Os números seguem abaixo do pico de janeiro, em que o hospital paulistano chegou a ter cerca de 130 pacientes internados pela doença, mas têm demandado maior atenção da direção da instituição.
Diante da alta, o Sírio-Libanês passou a dedicar uma ala inteira com dez leitos de UTI e outra com 24 leitos de enfermaria exclusivamente para pacientes com a doença, medida que não era adotada desde abril. Se os casos continuarem avançado, podem ser dedicadas ainda outras unidades inteiras só para pacientes de covid, informou em entrevista ao Estadão o gerente de Pacientes Internados e Práticas Médicas do Sírio-Libanês, Felipe Duarte.
"O Sírio tem algo em torno de 490 leitos.
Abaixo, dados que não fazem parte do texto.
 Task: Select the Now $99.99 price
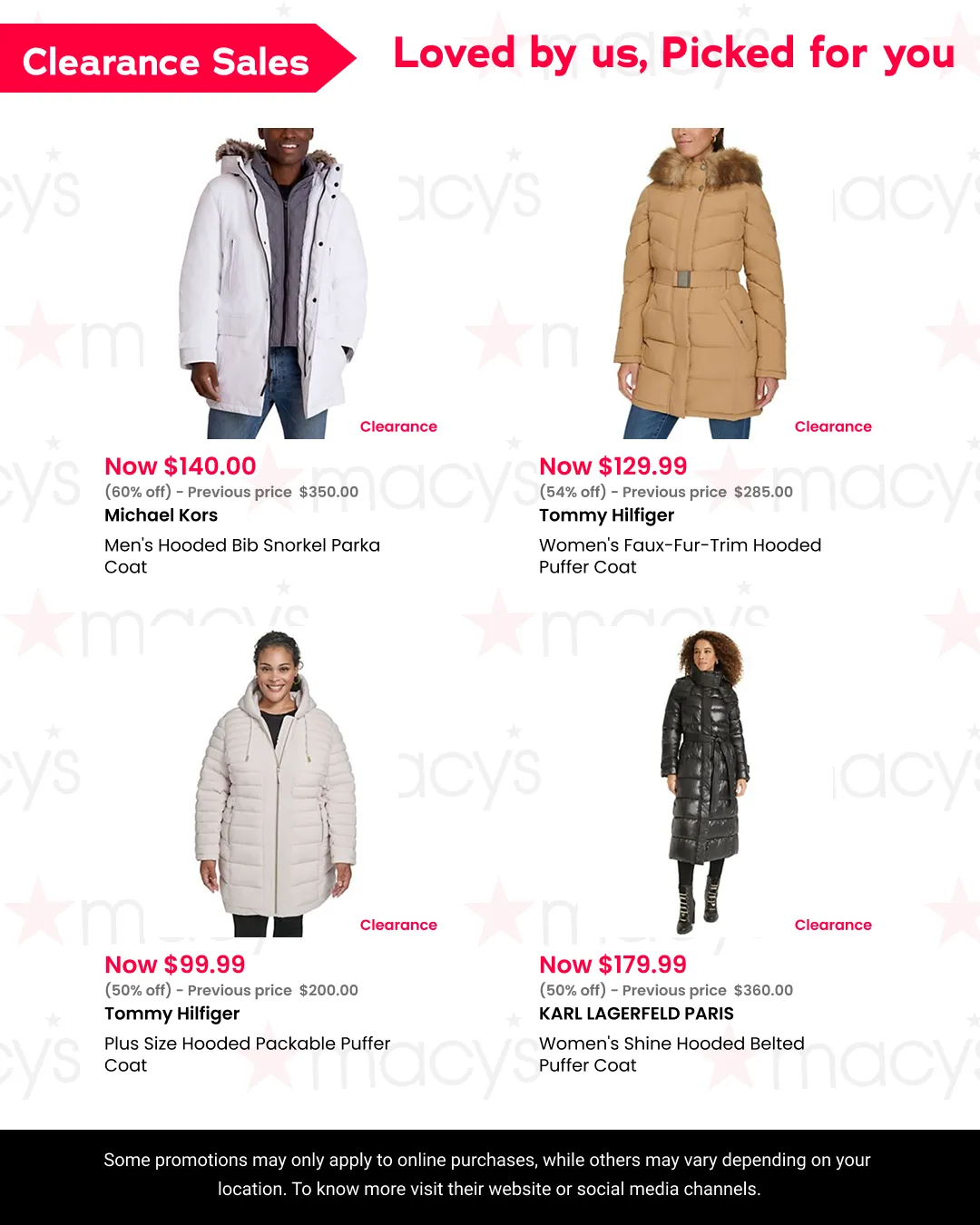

Se os casos continuarem aumentando, a gente vai ter que destinar outras unidades. Esse plano já existe, está combinado entre as equipes, e a gente vai ajeitando a demanda conforme a necessidade. Talvez suba um pouco mais, mas não é o que a gente espera. A gente não espera uma nova avalanche. O que temos que reforçar sempre é para a população tomar a dose prevista para o calendário vacinal. Isso é muito importante para evitar o contágio e o avanço da covid", afirmou Duarte.